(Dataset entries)
####

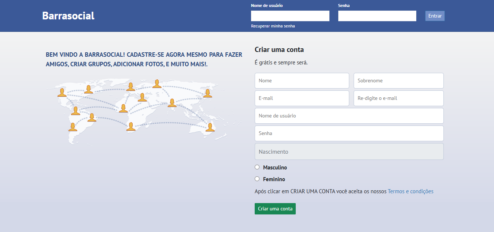The image size is (494, 232).
Task: Click the login Nome de usuário field
Action: (x=290, y=16)
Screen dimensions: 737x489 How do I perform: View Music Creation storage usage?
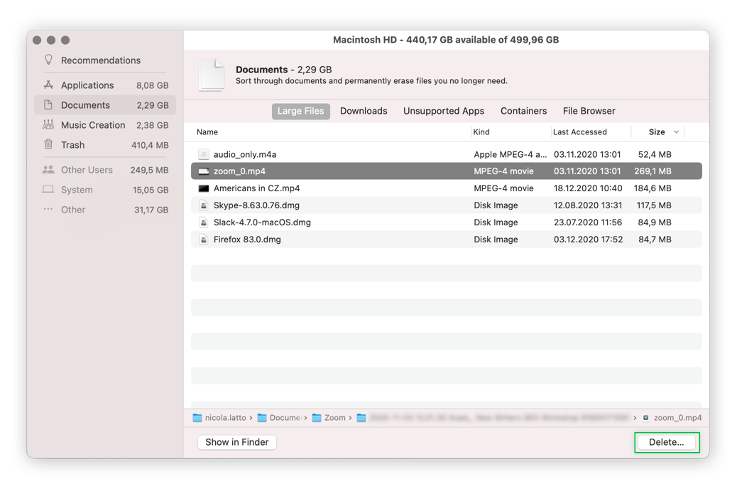[94, 124]
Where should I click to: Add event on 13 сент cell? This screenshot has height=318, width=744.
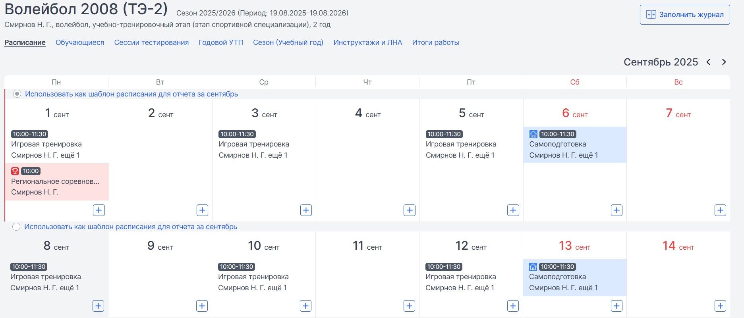point(616,306)
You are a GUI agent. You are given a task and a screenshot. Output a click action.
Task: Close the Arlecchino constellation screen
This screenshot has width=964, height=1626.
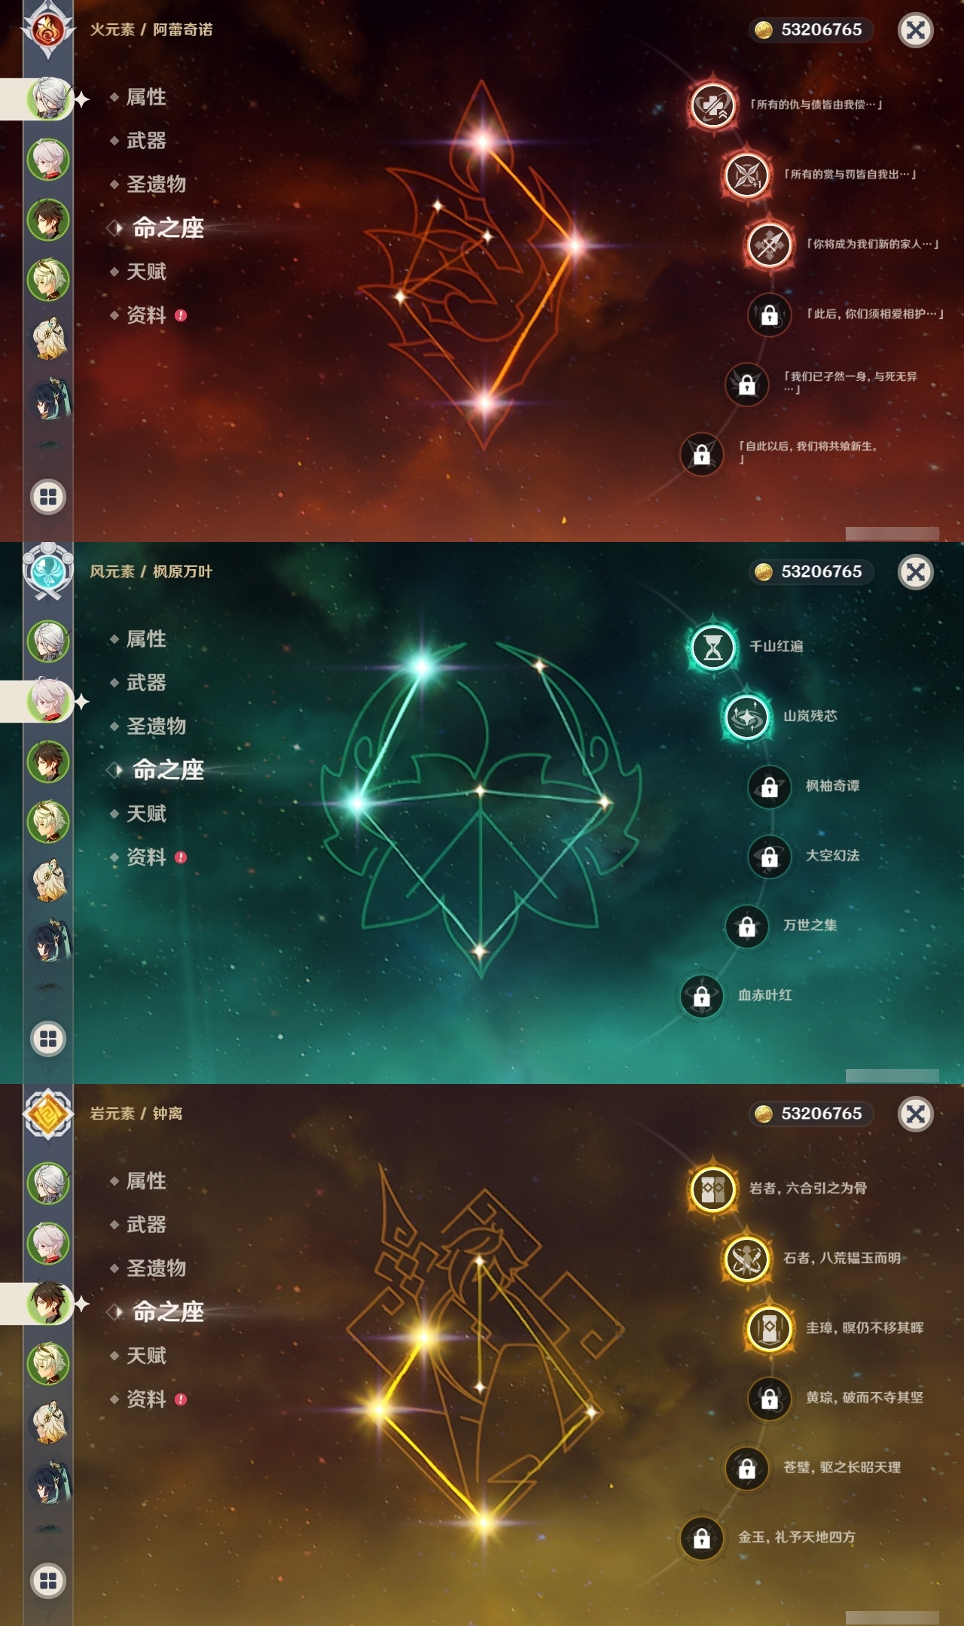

####

| Task item |
Starting with the line that has "You are a GUI" and ending with the last line of the records, retype every line exactly and only those lines. Do not include the pictures.

| Exercise response |
You are a GUI agent. You are given a task and a screenshot. Output a click action.
Task: Close the Arlecchino constellation screen
This screenshot has width=964, height=1626.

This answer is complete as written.